> [Requirements] Duplicate the lines of the records beginning with the line that contains "Toggle the raise hand button" and ending with the line that contains "Collapse the MAIN.LOCAL", including both of those lines.

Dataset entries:
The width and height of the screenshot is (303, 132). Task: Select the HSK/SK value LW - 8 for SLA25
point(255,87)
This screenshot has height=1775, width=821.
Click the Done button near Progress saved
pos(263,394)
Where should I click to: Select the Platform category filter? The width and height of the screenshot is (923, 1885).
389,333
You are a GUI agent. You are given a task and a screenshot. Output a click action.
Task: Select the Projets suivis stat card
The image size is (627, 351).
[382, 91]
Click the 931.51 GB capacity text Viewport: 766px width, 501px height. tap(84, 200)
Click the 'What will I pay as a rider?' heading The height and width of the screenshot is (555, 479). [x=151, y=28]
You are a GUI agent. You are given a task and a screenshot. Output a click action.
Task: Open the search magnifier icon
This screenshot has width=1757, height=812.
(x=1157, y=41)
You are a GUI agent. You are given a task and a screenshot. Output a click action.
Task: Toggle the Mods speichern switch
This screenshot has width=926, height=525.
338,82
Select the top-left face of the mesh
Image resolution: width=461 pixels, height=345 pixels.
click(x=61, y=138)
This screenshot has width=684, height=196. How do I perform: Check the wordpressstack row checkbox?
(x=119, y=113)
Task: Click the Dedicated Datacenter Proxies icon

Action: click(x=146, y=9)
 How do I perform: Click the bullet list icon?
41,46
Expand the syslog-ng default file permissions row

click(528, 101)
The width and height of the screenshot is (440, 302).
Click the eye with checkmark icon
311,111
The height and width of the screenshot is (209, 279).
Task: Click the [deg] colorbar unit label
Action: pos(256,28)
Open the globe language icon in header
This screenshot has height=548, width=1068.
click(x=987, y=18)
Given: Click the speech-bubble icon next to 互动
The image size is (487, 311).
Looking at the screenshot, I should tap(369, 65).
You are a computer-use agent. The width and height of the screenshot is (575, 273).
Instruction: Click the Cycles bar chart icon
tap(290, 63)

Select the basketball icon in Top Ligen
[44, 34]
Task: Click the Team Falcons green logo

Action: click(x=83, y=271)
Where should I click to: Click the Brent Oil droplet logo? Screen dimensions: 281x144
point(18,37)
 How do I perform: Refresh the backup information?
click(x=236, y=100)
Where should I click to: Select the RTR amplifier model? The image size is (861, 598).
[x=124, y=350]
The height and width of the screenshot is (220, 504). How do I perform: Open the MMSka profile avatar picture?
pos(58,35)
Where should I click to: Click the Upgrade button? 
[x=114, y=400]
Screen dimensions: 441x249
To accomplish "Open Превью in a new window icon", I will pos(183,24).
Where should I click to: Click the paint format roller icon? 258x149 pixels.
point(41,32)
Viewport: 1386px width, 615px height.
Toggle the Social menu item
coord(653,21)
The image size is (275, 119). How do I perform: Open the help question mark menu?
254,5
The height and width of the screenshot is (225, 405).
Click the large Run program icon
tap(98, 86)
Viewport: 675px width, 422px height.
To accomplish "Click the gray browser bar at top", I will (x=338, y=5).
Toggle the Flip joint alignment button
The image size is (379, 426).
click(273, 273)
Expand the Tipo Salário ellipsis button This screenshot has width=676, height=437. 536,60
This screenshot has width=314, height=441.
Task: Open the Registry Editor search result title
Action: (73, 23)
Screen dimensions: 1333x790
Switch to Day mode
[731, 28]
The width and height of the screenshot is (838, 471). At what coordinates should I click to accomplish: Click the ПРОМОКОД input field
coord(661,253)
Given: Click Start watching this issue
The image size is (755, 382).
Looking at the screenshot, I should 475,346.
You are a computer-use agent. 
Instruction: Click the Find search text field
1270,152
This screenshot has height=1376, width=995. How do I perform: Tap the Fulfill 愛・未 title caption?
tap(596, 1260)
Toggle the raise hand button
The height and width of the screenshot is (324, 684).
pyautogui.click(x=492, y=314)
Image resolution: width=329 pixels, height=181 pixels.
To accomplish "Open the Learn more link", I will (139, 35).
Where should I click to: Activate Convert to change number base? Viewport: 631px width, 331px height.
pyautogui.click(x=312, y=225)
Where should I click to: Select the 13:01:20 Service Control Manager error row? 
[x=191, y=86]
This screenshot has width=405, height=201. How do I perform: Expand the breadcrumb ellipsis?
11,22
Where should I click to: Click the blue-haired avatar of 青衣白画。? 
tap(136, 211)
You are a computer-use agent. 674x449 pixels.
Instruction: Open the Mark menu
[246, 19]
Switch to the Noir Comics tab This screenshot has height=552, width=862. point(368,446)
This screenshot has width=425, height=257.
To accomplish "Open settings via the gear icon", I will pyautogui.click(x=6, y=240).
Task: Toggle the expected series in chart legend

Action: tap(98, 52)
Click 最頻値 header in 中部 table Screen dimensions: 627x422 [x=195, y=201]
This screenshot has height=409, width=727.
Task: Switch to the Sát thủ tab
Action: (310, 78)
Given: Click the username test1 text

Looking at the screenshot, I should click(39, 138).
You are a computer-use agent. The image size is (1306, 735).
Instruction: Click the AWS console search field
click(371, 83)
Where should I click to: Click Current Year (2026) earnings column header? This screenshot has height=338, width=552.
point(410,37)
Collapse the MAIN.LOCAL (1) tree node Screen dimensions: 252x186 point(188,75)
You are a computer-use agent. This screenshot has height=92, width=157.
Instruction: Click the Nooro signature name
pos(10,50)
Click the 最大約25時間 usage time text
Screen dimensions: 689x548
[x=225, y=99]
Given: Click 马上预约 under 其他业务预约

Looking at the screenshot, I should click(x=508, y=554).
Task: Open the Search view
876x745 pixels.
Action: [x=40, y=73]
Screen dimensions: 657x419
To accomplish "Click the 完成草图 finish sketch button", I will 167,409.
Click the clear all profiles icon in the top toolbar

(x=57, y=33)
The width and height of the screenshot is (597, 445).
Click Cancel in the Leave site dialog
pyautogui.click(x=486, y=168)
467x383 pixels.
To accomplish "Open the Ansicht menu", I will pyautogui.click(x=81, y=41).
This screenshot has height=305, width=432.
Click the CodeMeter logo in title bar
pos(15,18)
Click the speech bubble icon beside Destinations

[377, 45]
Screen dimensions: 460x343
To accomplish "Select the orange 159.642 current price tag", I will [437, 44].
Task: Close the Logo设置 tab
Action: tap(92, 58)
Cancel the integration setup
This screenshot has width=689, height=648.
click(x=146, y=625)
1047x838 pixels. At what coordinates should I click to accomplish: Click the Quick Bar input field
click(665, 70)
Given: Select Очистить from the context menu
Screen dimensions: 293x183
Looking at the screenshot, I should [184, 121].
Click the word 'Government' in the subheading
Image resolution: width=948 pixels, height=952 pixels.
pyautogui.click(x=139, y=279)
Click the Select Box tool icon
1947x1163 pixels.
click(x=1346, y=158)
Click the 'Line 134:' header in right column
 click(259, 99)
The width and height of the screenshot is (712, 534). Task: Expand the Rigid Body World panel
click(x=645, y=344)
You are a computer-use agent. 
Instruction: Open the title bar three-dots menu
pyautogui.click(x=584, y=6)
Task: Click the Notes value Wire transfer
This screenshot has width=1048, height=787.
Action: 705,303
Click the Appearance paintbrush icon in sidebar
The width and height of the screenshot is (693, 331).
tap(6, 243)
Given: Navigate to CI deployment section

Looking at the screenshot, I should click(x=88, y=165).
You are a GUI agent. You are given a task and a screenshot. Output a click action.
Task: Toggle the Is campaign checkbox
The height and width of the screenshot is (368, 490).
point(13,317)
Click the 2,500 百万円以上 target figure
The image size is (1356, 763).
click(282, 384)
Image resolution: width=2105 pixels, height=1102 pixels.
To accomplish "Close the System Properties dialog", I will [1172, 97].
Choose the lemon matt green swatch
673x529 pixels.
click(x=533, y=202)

> [Answer below]
Toggle the raise hand button
The height and width of the screenshot is (324, 684).
pyautogui.click(x=492, y=314)
Image resolution: width=329 pixels, height=181 pixels.
To accomplish "Open the Learn more link", I will (139, 35).
Where should I click to: Activate Convert to change number base? Viewport: 631px width, 331px height.
pyautogui.click(x=312, y=225)
Where should I click to: Select the 13:01:20 Service Control Manager error row? 
[x=191, y=86]
This screenshot has width=405, height=201. How do I perform: Expand the breadcrumb ellipsis?
11,22
Where should I click to: Click the blue-haired avatar of 青衣白画。? 
tap(136, 211)
You are a computer-use agent. 674x449 pixels.
Instruction: Open the Mark menu
[246, 19]
Switch to the Noir Comics tab This screenshot has height=552, width=862. point(368,446)
This screenshot has width=425, height=257.
To accomplish "Open settings via the gear icon", I will pyautogui.click(x=6, y=240).
Task: Toggle the expected series in chart legend

Action: tap(98, 52)
Click 最頻値 header in 中部 table Screen dimensions: 627x422 [x=195, y=201]
This screenshot has height=409, width=727.
Task: Switch to the Sát thủ tab
Action: (310, 78)
Given: Click the username test1 text

Looking at the screenshot, I should click(39, 138).
You are a computer-use agent. The image size is (1306, 735).
Instruction: Click the AWS console search field
click(371, 83)
Where should I click to: Click Current Year (2026) earnings column header? This screenshot has height=338, width=552.
point(410,37)
Collapse the MAIN.LOCAL (1) tree node Screen dimensions: 252x186 point(188,75)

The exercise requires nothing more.